# First 'real' camping trip



## jnk36jnk (Mar 9, 2004)

sunny Hi everyone. Just had to report back from our first real camping trip in our brand new 25RSS. We had taken it out once before but that was to a private park with all the hookups. Over Memorial Day we went to Crane Prairie Reservoir outside of Bend. No hook ups at all. It snowed as we were going over Santiam Pass and spit snow again Saturday morning. We also had wind, rain and sunshine. I will say we decided to buy a generator that Saturday. If we hadn't I know for a fact our batteries would never have lasted through until Monday and I was practicing good conservation. Monday morning it was 32 degrees at six am. We had charged the battery up Sunday evening but the furnace had run almost all night and by eight that next morning the alarms were going off!!!

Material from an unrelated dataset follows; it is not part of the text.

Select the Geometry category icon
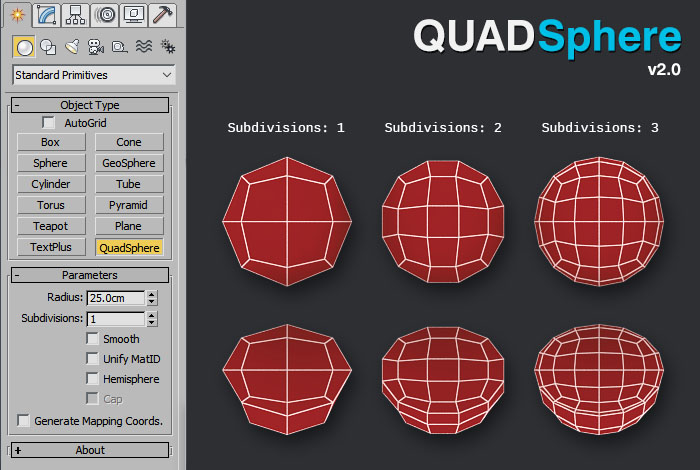 click(x=24, y=46)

But all this was good for us to know because we will be heading for Canada in July and will be spending considerable time in camp grounds that do not have hook ups. We also had to carry water (I think we had to put in 10 more gallons). But all in all it was great fun. Our particular favorite is not having to trek to the john at night







. Jodi


----------



## jnk36jnk (Mar 9, 2004)

Whoops







I forgot to tell everyone that we saw four other Outbacks on our camping trip. We look for them everywhere. We stopped and spoke with some folks from Idaho with a 2002 25RSS. I told them all about this web site and invited them to check it out. Everyone needs to know how great Outbacks and OUtbackers are, don't you think?!? Jodi


----------



## NWcamper2 (Mar 28, 2004)

Hi Jodi,

Glad everything went great.



> Our particular favorite is not having to trek to the john at night


~Amen to that









action


----------



## borntorv (Apr 13, 2004)

Jodi,

Glad to hear you had a good time. Given your description of the weather I'm guessing the kayak didn't see a lot of use?

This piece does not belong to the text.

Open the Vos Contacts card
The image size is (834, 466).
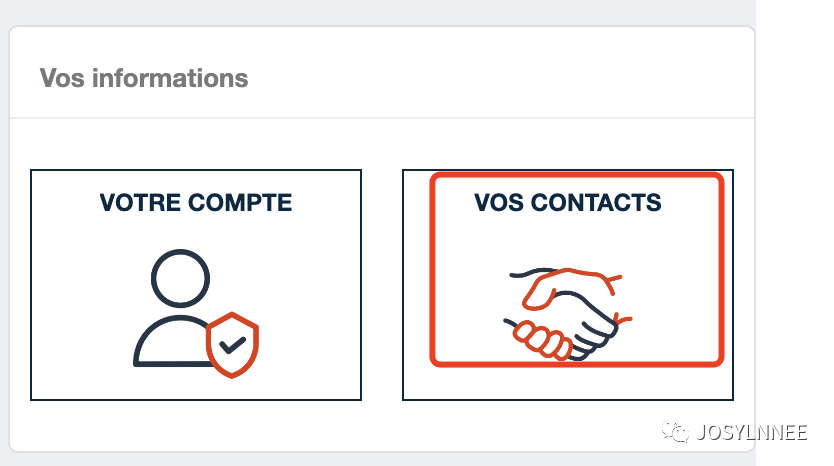[x=567, y=285]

Also, well done on hooking up with our fellow Outbackers and urging them to join us here on this site. The more the better!


----------



## California Jim (Dec 11, 2003)

Congrats Jodi, and glad to hear things went well. If you do a fair amount of dry camping then you should seriously consider switching over to dual 6 volt golf cart batteries. Many here can go for 4-5 days on just battery power, even when running the furnace. Check out this recent topic and read the post from "hurricaneplumber" who has done this mod. :

6V. Battery info

Enjoy!


----------



## summergames84 (Mar 6, 2004)

That first big trip is always memorable! Glad everything went well.


----------



## jallen58 (Oct 27, 2003)

Congrats Jodi glad to hear you had a good time as summergames84 said two 6 volt is a much better system a mod well worth the time and $$$. Just think now all the new trips and new people you get to look forward to







Happy Kamping.

Jim


----------



## jnk36jnk (Mar 9, 2004)

Thanks for all your replies. My DH is already lobbying for the golf cart batteries and I am sure they will be in place prior to our trip to Canada in late July. He spent the day today making a box to store/carry the generator in. Our next trip isn't until the 4th. Tooo long! Jodi


----------